Surely one common factor has to be how Jonathan and I tend to irritate each other. It's clearly a matter of style more than content; it's not like there are that many American union-supporting, Stanislaw-Lem-ouevre-reading, ID-opposing etc. people out there. But in more general terms, I'm not really surprised when Scott posts about something as contentious as a rejection of psychoanalysis and gets a long comment thread.
Posted by: Rich Puchalsky | Monday, 19 December 2005 at 03:57 PM
Most academics eschew fundamental disagreement in both real and virtual spaces unless they have attained status enough to not need to worry about it. This is v. interesting and, I think, right. Might even go further: when I was a young bug in academia, a decade and half ago, I probably was cautious about disagreeing too vehemently or in too braying a voice with my more senior colleagues, out of a sense of the precariousness of my position. Now I'm a full-fledged Professor (which as you know means something different in the UK to what it means in the States) I'm cautious about disagreeing in too braying a voice for fear of in effect bullying younger colleagues, browbeating them, being rude when they're in too insecure a position to be rude back. So it's a general paralysis of the argumentative capacity, which we call 'politeness'.
My first week at Cambridge, starting my PhD, having been educated at a State school and taken a first degree in anglophobe Scotland, a posh fellow was showing us about and paused in the dining hall. 'College servants,' he said sagely, for the benefit of those who weren't U enough to know. 'Don't be rude to 'em. They're not allowed to be rude back, you know.'
I've slipped into reminiscence mode, ach. I'll pull myself out of it by considering the mixed metaphor in my first paragraph: a braying donkey who becomes fully fledged. Some kind of pegasus donkey. Perhaps Herr Doktor F. can help explain my strange dream here?

#####

What needs to be done: In the comment thread, what did the posh fellow at Cambridge say college servants are not allowed to do? Rely only on the comment thread for what comes next.

#####

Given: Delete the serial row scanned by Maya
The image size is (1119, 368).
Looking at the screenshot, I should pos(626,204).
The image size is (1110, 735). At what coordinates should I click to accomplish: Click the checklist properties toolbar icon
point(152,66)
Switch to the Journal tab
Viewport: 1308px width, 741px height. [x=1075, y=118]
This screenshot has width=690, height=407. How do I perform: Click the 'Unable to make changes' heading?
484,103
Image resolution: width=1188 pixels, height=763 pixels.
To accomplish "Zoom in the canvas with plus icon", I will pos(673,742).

#####

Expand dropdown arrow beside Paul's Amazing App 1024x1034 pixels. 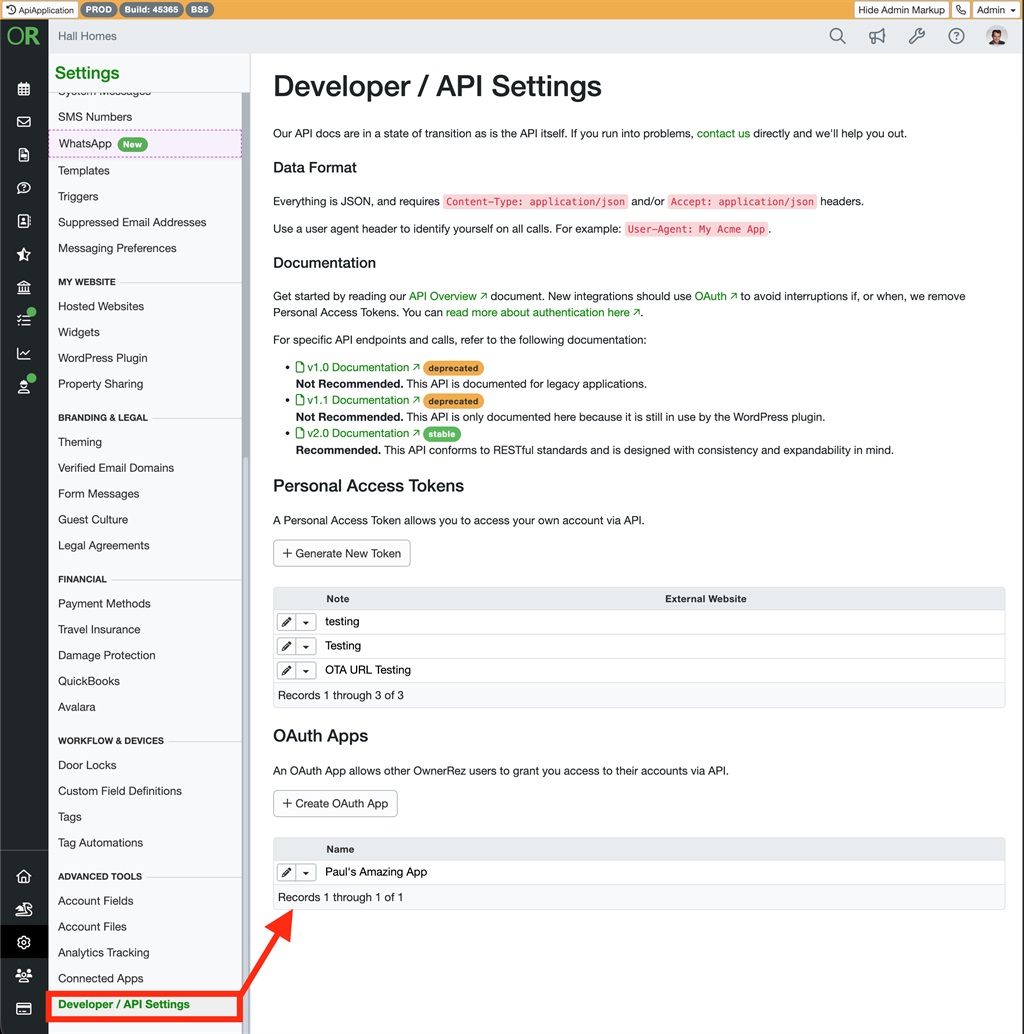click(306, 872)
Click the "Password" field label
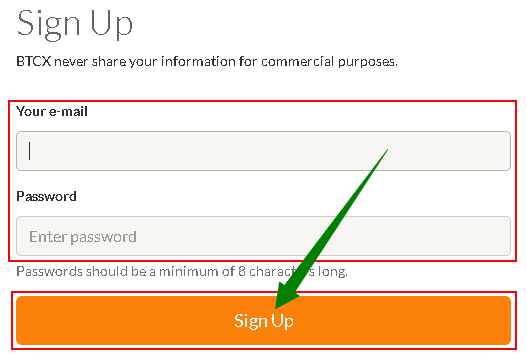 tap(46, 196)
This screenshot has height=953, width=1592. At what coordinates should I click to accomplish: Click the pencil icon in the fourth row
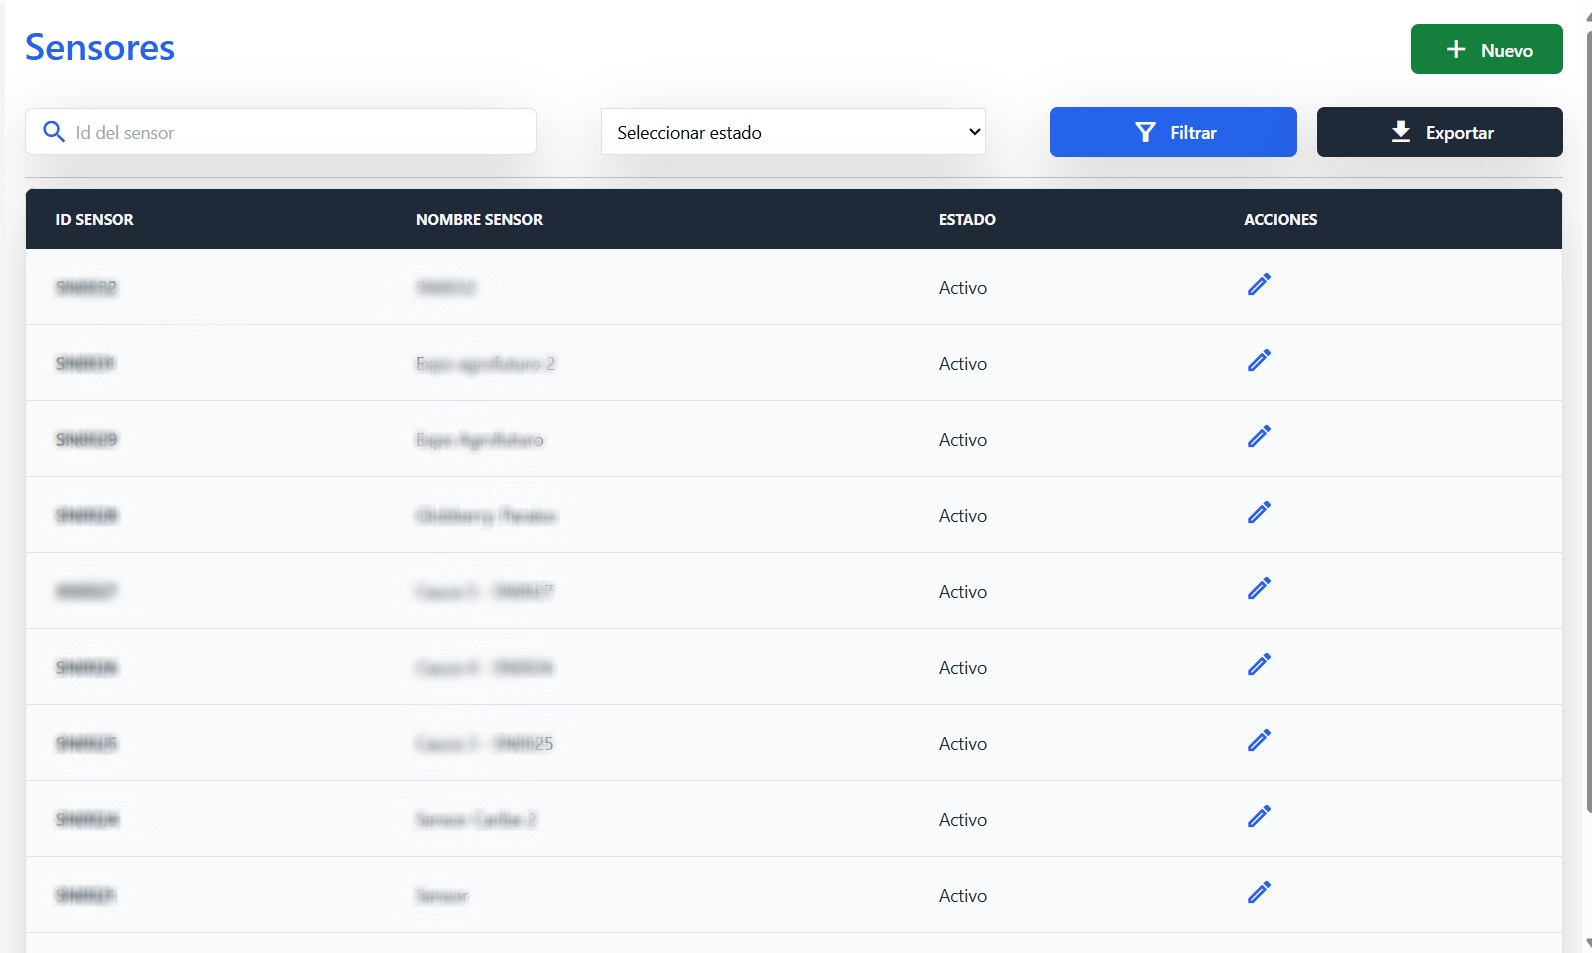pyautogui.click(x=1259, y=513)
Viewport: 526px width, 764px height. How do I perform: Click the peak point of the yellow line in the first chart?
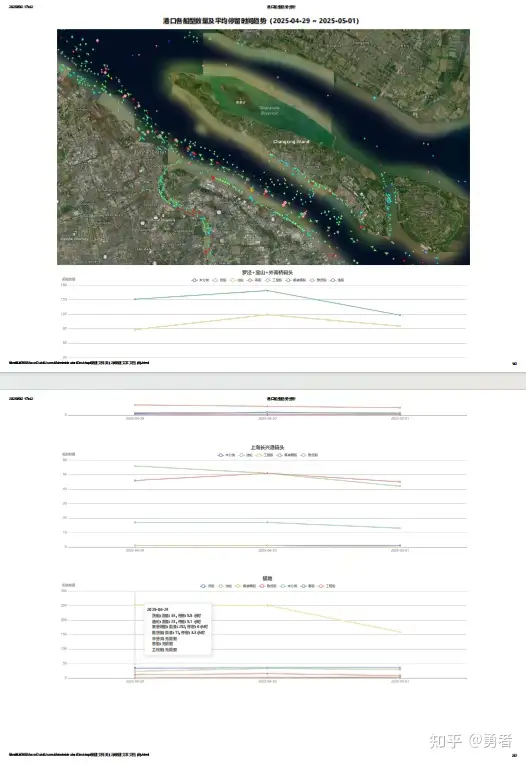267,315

#####

Expected answer: They are not allowed to be rude back.